Premiers signes d’une descente aux enfers.
Nous en partagerons chacune des épreuves vécues par ce jeune couple: lui frappé d’Alzheimer, elle à ses côtés jusqu’au dénouement fatal.
Sans le moindre relent mélodramatique,
Percutantes, découpées au scalpel, décrites avec une précision «chirurgicale», les scènes se succèdent, brèves, intenses, avec leurs ruptures de rythme.
Les formidables éclairages de Moîse Hill, baignant le plateau de rose fluo ou bleu fort viennent sublimer les situations,
Évoluant dans une scénographie de Bastien Forestier, dépouillée avec son ouverture rectangulaire dans la cloison de fond de plateau où parfois seules apparaissent les têtes suivant les situations,
à l’aide d’un minimum d’accessoires stylisés, symbole de table, lit ou chaise en fonction des besoins de l’action,
Julie Baup et Thierry Lopez, follement complices, «vivent» leurs personnages.
Qu’ils batifolent durant les jours insouciants,
Qu’il se raccroche à ses souvenirs,
essaie de faire bonne figure face au médecin,
qu’elle subisse ses accès de violence, confesse sa tentation meurtrière quand elle imagine le noyer dans son bain à un moment où elle le croyait «heureux»

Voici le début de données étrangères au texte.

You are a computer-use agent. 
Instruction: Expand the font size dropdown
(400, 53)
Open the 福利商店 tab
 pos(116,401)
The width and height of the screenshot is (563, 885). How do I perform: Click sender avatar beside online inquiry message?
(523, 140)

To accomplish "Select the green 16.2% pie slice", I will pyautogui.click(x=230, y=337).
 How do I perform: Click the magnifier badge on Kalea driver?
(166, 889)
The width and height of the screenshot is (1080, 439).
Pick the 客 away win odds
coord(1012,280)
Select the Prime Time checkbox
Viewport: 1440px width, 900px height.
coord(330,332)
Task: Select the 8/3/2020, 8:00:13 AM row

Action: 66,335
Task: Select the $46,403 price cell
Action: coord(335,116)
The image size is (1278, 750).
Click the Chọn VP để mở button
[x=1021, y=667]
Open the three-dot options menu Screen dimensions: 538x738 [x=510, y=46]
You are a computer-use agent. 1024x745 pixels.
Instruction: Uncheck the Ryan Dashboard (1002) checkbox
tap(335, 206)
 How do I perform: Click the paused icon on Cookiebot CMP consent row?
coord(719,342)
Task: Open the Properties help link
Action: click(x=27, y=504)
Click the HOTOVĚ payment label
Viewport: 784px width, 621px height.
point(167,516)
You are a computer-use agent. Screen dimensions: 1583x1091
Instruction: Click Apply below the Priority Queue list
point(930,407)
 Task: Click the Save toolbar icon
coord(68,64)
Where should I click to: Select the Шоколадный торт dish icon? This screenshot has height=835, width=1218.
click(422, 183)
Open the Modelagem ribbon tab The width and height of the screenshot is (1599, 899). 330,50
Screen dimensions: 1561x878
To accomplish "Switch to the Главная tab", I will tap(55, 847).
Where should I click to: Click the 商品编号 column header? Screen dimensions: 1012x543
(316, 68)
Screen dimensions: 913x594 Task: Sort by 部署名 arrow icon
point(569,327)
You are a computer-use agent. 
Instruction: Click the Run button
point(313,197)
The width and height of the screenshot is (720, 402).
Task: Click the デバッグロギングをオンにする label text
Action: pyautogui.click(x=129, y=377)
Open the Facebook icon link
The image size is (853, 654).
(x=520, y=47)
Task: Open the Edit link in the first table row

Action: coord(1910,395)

que tous deux «encaissent» les diagnostics-verdicts de la faculté,
Julie Baup et Thierry Lopez sont confondants de finesse, de drôlerie, d’authenticité, d’humanité.
Other Words de Matthew Seager révèle encore un talent anglais,
L’adaptation des interprètes signe une vraie réussite.
Évacuant la décrépitude de l’âge et le pathos,
S’attaquant à ce couple aimant, doté du sens de l’humour,
le mal tant redouté, n’en n’est pas moins cruel.
Sa noirceur tempérée, nous en sortons cependant émus et bouleversés.